— AIM OF THE EXERCISE —
Duplicate the lines starting at the one containing "You are a computer-use agent. Viewport: 864px" and ending at the end of the block.

— Begin DATA RECORDS —

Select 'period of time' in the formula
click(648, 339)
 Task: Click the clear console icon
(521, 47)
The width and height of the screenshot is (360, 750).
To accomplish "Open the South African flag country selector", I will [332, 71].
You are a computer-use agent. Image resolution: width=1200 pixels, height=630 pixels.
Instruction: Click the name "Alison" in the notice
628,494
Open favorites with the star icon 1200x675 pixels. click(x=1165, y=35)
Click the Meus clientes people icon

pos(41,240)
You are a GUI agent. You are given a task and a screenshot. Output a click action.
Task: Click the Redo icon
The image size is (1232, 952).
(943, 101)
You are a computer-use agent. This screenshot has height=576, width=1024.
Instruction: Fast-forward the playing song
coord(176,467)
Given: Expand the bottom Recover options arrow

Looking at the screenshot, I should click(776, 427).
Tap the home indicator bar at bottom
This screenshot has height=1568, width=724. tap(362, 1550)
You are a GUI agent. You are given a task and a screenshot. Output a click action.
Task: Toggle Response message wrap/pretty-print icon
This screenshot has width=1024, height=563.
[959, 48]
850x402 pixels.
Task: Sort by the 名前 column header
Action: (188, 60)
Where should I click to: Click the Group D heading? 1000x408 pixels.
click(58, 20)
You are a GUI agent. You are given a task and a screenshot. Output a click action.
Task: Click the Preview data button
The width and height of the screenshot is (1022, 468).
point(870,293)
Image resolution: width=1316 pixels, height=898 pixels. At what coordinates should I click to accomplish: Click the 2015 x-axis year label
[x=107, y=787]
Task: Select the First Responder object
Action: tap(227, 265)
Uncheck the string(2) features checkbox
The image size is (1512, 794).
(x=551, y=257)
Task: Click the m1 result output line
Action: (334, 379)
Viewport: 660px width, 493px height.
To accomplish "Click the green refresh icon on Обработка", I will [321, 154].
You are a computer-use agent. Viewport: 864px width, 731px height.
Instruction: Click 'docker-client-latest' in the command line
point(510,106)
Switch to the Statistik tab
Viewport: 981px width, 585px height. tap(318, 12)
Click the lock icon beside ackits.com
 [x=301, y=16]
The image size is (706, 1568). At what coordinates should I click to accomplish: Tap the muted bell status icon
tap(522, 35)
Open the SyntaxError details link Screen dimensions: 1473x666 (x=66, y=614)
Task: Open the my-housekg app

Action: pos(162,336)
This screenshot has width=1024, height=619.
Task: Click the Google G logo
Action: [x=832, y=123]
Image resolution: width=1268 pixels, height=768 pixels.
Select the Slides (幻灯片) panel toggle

— End DATA RECORDS —

— RESPONSE —
You are a computer-use agent. Viewport: 864px width, 731px height.
Instruction: Click 'docker-client-latest' in the command line
point(510,106)
Switch to the Statistik tab
Viewport: 981px width, 585px height. tap(318, 12)
Click the lock icon beside ackits.com
 [x=301, y=16]
The image size is (706, 1568). At what coordinates should I click to accomplish: Tap the muted bell status icon
tap(522, 35)
Open the SyntaxError details link Screen dimensions: 1473x666 (x=66, y=614)
Task: Open the my-housekg app

Action: pos(162,336)
This screenshot has width=1024, height=619.
Task: Click the Google G logo
Action: [x=832, y=123]
Image resolution: width=1268 pixels, height=768 pixels.
Select the Slides (幻灯片) panel toggle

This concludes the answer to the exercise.